### Goal
Copy word for word the part of the Battle of the Sexes passage below, starting with "At the end of" and going on through "is still true.".

>> begin Selected passage

It’s hard to accept that women today have fewer rights than when Billie Jean King took on Bobby Riggs 50 years ago

A fan shows his support for Billie Jean King before her match against Bobby Riggs in 1973. Photo: Jerry Cooke/ Sports Illustrated

At the end of this month, it will be 50 years since the so-called Battle of the Sexes between Bobby Riggs, a pre-war Wimbledon champion-turned-self-styled male chauvinist, and Billie Jean King, the then reigning Wimbledon champion who was at the time leading a campaign for equal pay in the sport.

At the beginning of 1973, the US Supreme Court ruled that the constitution protected a woman’s right to have an abortion, which actually meant that a woman had agency over her own body. Just like a man did.

In fact, back then, no one questioned whether a man had agency over his own body, unless you were talking about African American men in relation to the police. Black men had no agency over their own bodies if pulled over by the cops, and events demonstrate that this is still true.

But no woman – whatever colour she was or station in life she had – was in total command of her person before 1973. A shocking thing to contemplate, but true.

Men and women lived in a different country. So this coming together of a 29-year-old woman and a 55-year-old man who had boasted that he could beat any woman, no matter her age, took on huge social significance.

Back then, I was working as a file clerk in a law firm in the equivalent of Chicago’s Wall Street; all suits and skyscrapers and secretaries like Mary Tyler Moore, with attitudes like Felicity Kendal: cute and tiny and smiling always.

I took classes at night so that I could graduate from university. I had hope that a degree would better my life. I was also told, almost within the first hour of employment at a top-drawer law firm, to make sure that I did not bend over to reach the files at the bottom of the filing cabinet in front of a particular lawyer; nor was I to ride the lift unless three women were in there with me. Three.

Being chased around the desk after the door was closed was normal. It was like a Carry On film without the laughs. We women traded these experiences and others over the water cooler or at lunch. There were water coolers then.

>> end Selected passage
>> begin Information provided

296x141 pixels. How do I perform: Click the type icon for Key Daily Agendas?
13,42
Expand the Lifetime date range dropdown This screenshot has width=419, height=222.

>> end Information provided

### The reply
At the end of this month, it will be 50 years since the so-called Battle of the Sexes between Bobby Riggs, a pre-war Wimbledon champion-turned-self-styled male chauvinist, and Billie Jean King, the then reigning Wimbledon champion who was at the time leading a campaign for equal pay in the sport.

At the beginning of 1973, the US Supreme Court ruled that the constitution protected a woman’s right to have an abortion, which actually meant that a woman had agency over her own body. Just like a man did.

In fact, back then, no one questioned whether a man had agency over his own body, unless you were talking about African American men in relation to the police. Black men had no agency over their own bodies if pulled over by the cops, and events demonstrate that this is still true.